§ **Objective**: Switch "organization" to "company" in the listing, starting at its first line and ending at the line that contains "The width and". Return only those lines, with nothing else changed.

§ **Working data**:
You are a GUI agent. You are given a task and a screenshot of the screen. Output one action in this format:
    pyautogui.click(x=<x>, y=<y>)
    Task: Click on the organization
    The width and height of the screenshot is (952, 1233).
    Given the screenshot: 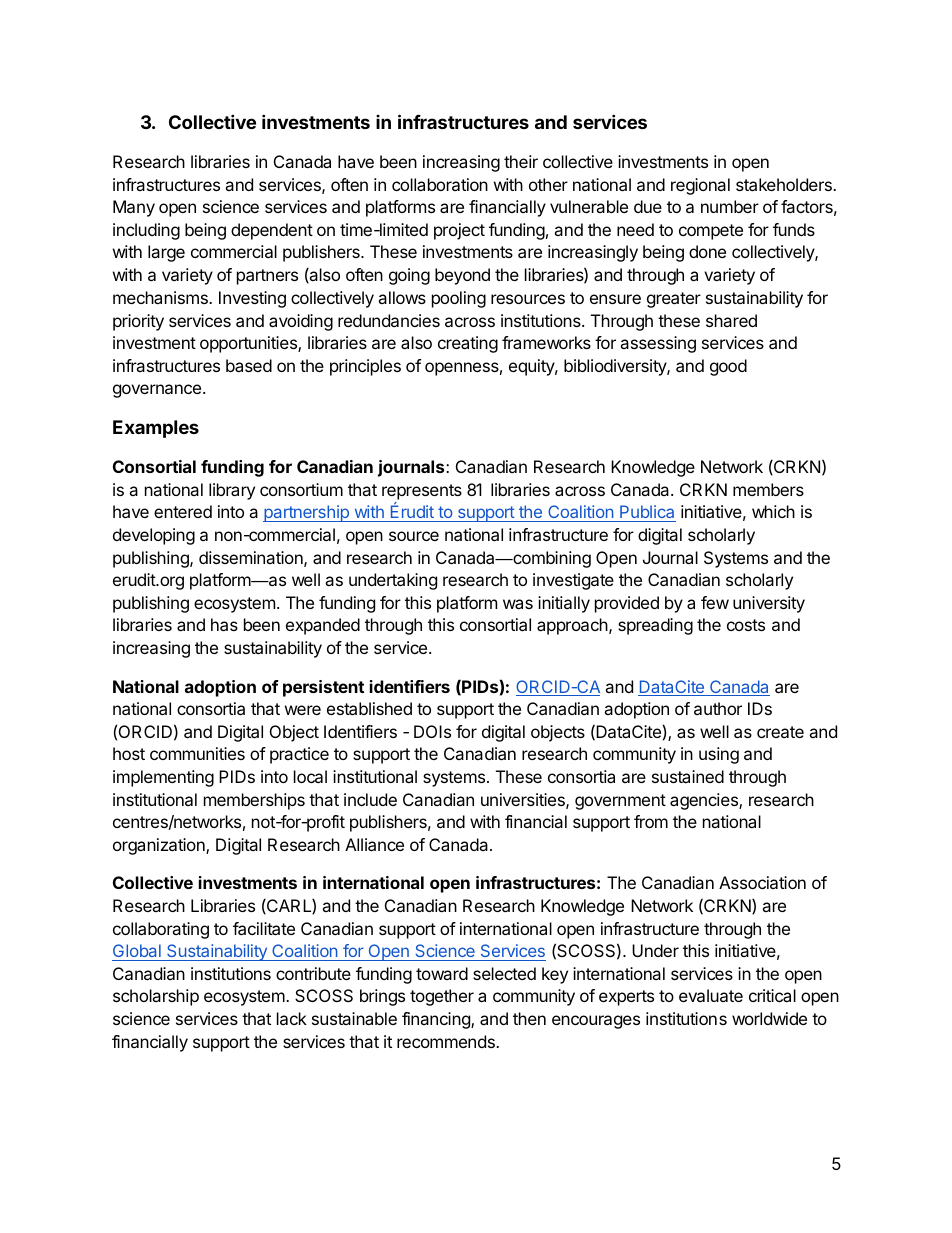 What is the action you would take?
    pyautogui.click(x=160, y=846)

§ **The output**:
You are a GUI agent. You are given a task and a screenshot of the screen. Output one action in this format:
    pyautogui.click(x=<x>, y=<y>)
    Task: Click on the company
    The width and height of the screenshot is (952, 1233).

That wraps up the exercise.